TASK TO CARRY OUT: Repeat exactly, and only, the lines from the one holding "Switch temperature unit to °F" through the last line of the records below.

== Segment start ==

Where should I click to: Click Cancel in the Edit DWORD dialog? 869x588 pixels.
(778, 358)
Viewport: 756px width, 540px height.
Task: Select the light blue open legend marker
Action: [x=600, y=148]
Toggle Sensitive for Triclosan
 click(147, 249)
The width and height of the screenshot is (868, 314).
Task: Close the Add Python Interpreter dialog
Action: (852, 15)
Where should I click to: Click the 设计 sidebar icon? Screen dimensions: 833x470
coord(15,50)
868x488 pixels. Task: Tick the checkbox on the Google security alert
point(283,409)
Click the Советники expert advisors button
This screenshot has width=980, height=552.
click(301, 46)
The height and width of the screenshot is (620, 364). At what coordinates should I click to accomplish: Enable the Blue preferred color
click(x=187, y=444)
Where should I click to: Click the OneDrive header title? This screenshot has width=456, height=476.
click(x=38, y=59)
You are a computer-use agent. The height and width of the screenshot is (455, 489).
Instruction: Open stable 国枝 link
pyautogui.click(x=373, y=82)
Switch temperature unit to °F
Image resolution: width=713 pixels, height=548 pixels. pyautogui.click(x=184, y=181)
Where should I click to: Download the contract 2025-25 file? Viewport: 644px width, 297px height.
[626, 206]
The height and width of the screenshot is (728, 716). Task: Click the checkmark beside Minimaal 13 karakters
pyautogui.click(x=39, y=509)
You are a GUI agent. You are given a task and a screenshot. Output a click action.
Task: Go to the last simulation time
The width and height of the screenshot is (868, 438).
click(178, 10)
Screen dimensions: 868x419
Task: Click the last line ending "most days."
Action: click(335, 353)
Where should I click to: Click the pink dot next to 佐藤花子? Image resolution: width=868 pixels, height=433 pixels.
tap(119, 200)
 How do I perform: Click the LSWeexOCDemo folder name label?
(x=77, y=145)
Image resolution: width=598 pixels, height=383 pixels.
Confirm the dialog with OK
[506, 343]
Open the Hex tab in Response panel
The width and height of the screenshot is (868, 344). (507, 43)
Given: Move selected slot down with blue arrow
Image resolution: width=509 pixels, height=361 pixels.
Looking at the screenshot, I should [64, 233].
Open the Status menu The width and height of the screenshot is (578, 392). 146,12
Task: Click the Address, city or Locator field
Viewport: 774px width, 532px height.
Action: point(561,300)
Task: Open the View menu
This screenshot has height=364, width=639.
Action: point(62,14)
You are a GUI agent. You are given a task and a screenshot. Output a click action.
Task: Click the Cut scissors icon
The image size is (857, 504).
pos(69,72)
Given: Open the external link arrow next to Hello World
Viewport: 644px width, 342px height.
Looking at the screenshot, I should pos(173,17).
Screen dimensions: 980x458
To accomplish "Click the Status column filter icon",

== Segment end ==

RESPONSE AREA:
Switch temperature unit to °F
Image resolution: width=713 pixels, height=548 pixels. pyautogui.click(x=184, y=181)
Where should I click to: Download the contract 2025-25 file? Viewport: 644px width, 297px height.
[626, 206]
The height and width of the screenshot is (728, 716). Task: Click the checkmark beside Minimaal 13 karakters
pyautogui.click(x=39, y=509)
You are a GUI agent. You are given a task and a screenshot. Output a click action.
Task: Go to the last simulation time
The width and height of the screenshot is (868, 438).
click(178, 10)
Screen dimensions: 868x419
Task: Click the last line ending "most days."
Action: click(335, 353)
Where should I click to: Click the pink dot next to 佐藤花子? Image resolution: width=868 pixels, height=433 pixels.
tap(119, 200)
 How do I perform: Click the LSWeexOCDemo folder name label?
(x=77, y=145)
Image resolution: width=598 pixels, height=383 pixels.
Confirm the dialog with OK
[506, 343]
Open the Hex tab in Response panel
The width and height of the screenshot is (868, 344). (507, 43)
Given: Move selected slot down with blue arrow
Image resolution: width=509 pixels, height=361 pixels.
Looking at the screenshot, I should [64, 233].
Open the Status menu The width and height of the screenshot is (578, 392). 146,12
Task: Click the Address, city or Locator field
Viewport: 774px width, 532px height.
Action: point(561,300)
Task: Open the View menu
This screenshot has height=364, width=639.
Action: point(62,14)
You are a GUI agent. You are given a task and a screenshot. Output a click action.
Task: Click the Cut scissors icon
The image size is (857, 504).
pos(69,72)
Given: Open the external link arrow next to Hello World
Viewport: 644px width, 342px height.
Looking at the screenshot, I should pos(173,17).
Screen dimensions: 980x458
To accomplish "Click the Status column filter icon",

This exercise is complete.